So I have attempted through this blog to  describe in details the PULSE frame and its intricacies.  Next is the applications of the Frame.  For this I fall back on my training in Latin and declinations of verbs.  There you have first person singular which is when I talk to and about myself.  PULSE is a tool for self talk, for making decision that matter on your own.  Then there is second person singular where I am talking to you.  that is the negotiations conversations where I am vested and involved and effected by the outcome.  Third person singular is where I intervene or talk about another person not present and then there are all of these, first, second, and third, again in the plural. I, you, him or her and we, you, they.

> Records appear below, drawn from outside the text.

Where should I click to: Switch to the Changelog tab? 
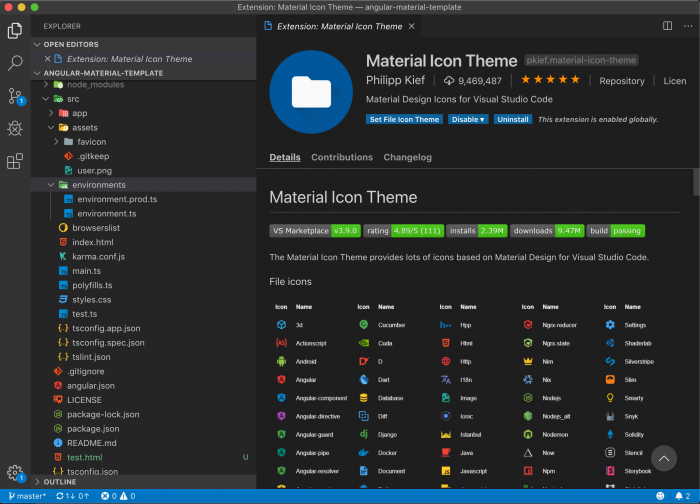coord(407,157)
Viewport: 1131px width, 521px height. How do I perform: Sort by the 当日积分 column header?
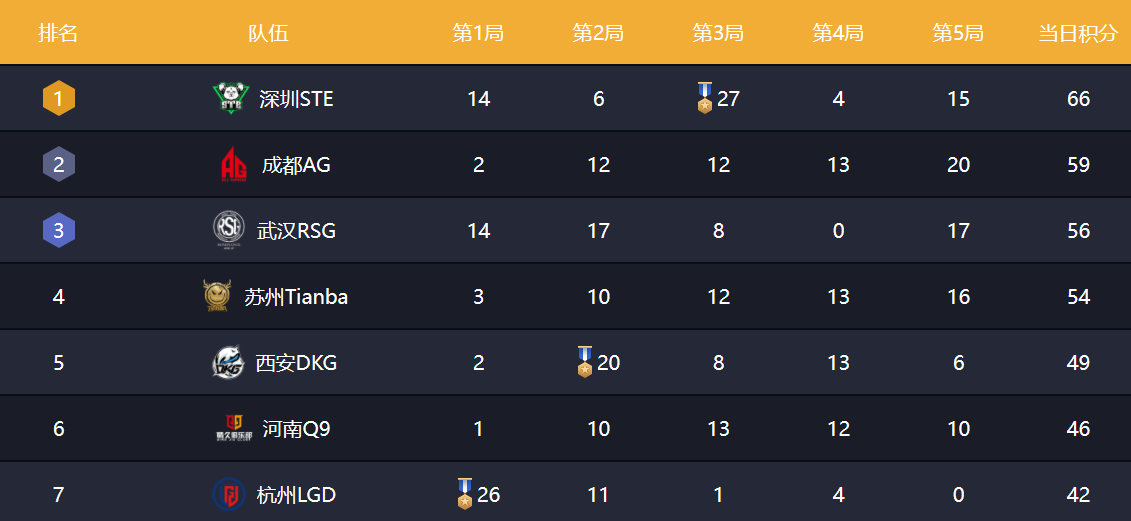pos(1077,33)
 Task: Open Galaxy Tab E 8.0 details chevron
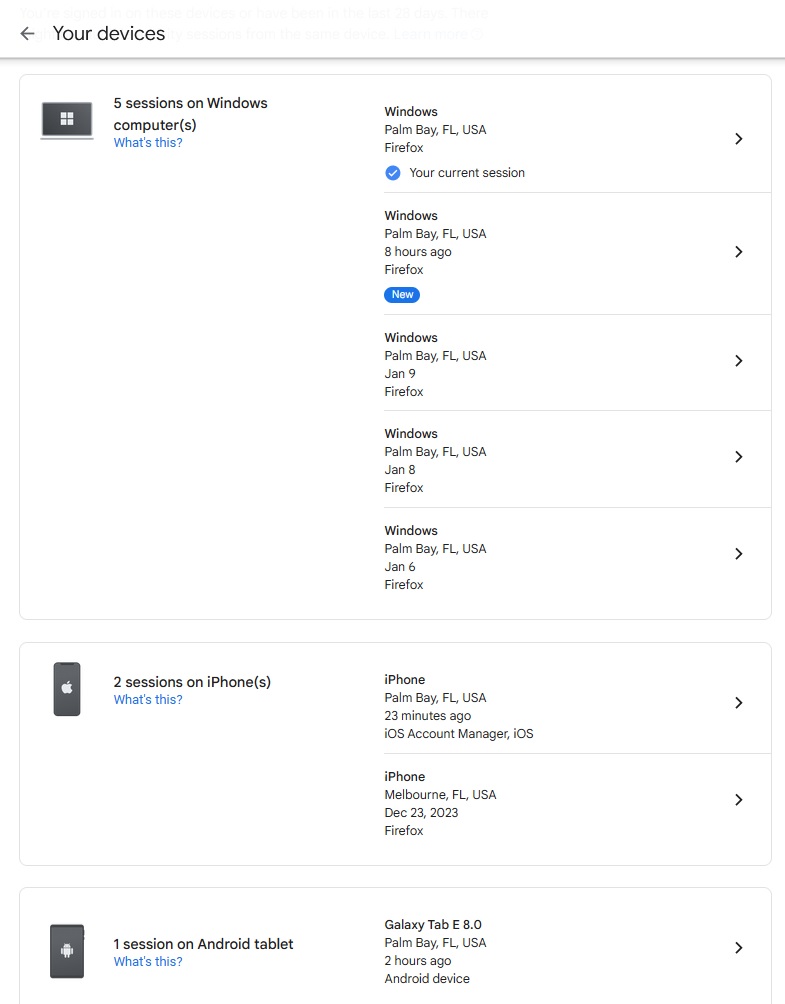coord(738,947)
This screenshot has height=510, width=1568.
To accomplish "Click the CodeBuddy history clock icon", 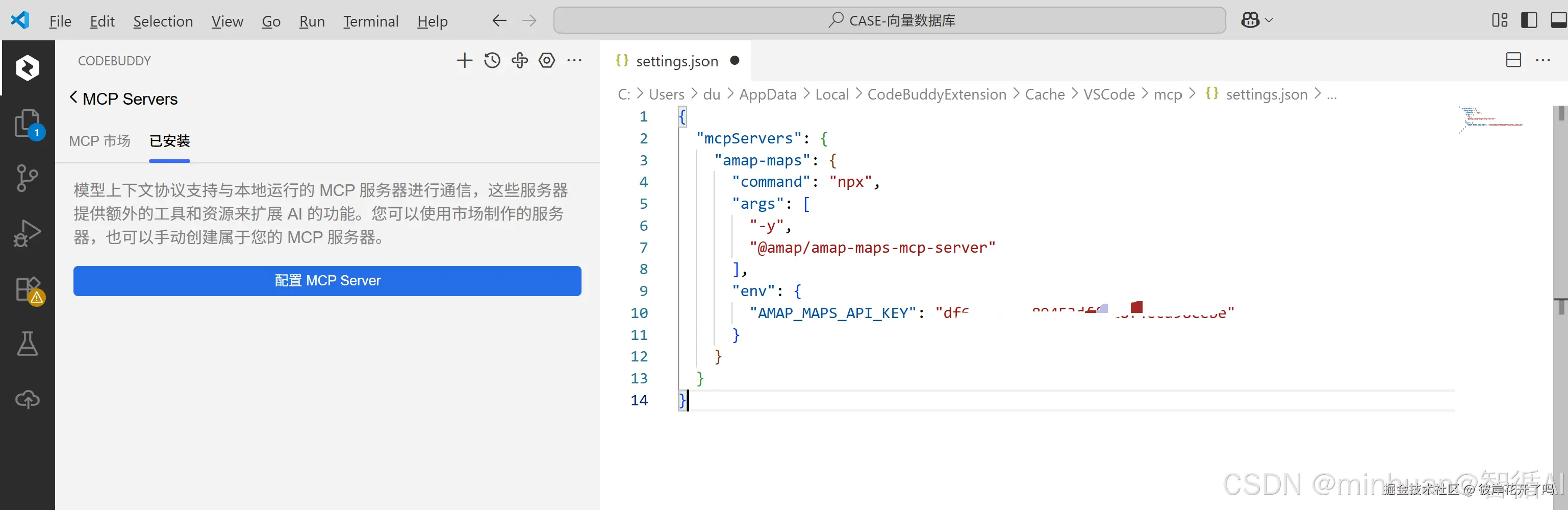I will pyautogui.click(x=492, y=60).
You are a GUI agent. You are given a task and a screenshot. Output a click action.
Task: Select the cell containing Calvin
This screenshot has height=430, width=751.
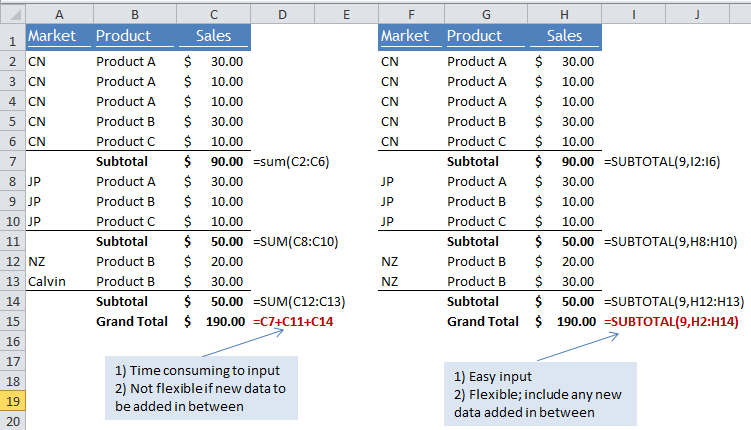coord(48,281)
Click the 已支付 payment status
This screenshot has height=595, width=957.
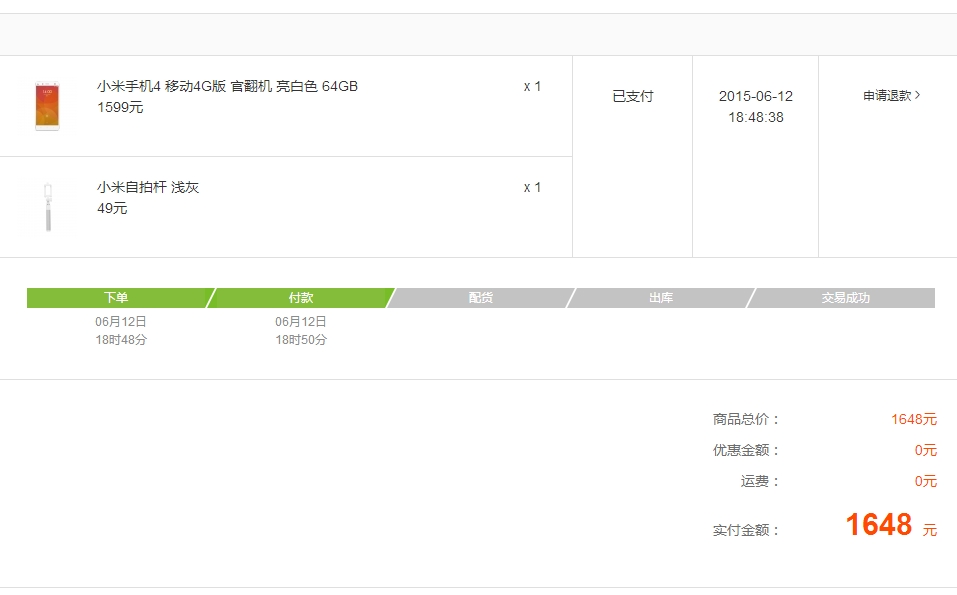point(633,96)
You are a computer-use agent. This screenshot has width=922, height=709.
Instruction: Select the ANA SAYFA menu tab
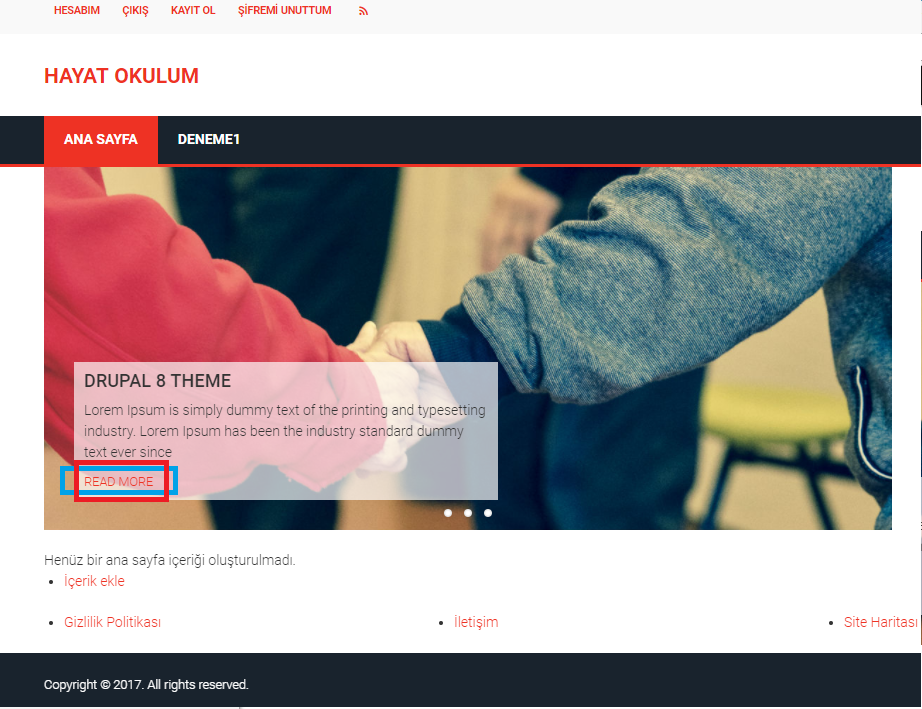[101, 139]
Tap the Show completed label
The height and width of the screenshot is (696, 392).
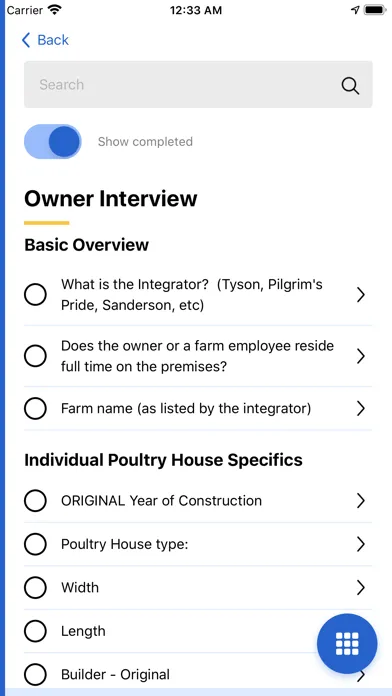pyautogui.click(x=145, y=142)
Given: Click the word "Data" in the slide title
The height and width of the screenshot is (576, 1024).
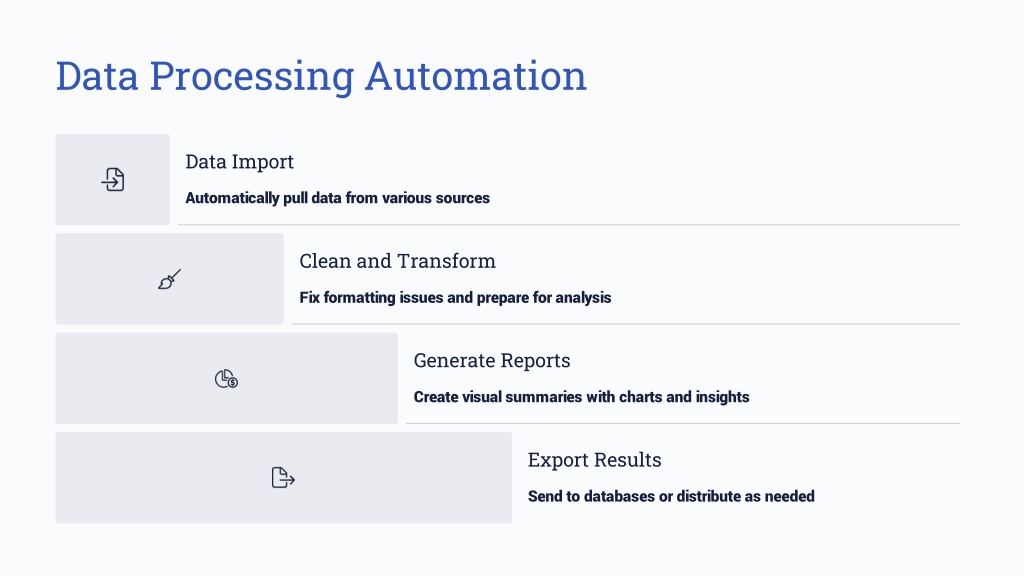Looking at the screenshot, I should coord(97,76).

Let’s focus on the  you and me conversation – negotiation.  Interest based negotiation has garnered a reputation as a good way to settle differences.  Instead of looking only at the positions of each party there is a genuine desire to consider both sides and meet the needs of both.  The PULSE Frame is set up to do that .  Business and personal interests as defined in Interest based negotiating or bargaining are the criteria for resolution in the PULSE Frame.  Answering the guiding questions of the PULSE Frame leads you to an interest of criteria based decision and future relationship. ” How will the conversations proceed? ” is question number one.  Here the parties agree to a purpose for the meeting,.  They agree to a gentle, honest , open specific, talk where each will speak so the other can keep listening. They agree to follow the PULSE process; prepare for the conversation; uncover the circumstances; learn the significance or criteria fro resolution; search the possibilities that will meet all of the criteria; and explain a plan of action.  They agree on a level of confidentiality, establish what kind of authority is in the room, the roles of each party present and outline a time frame for the conversation.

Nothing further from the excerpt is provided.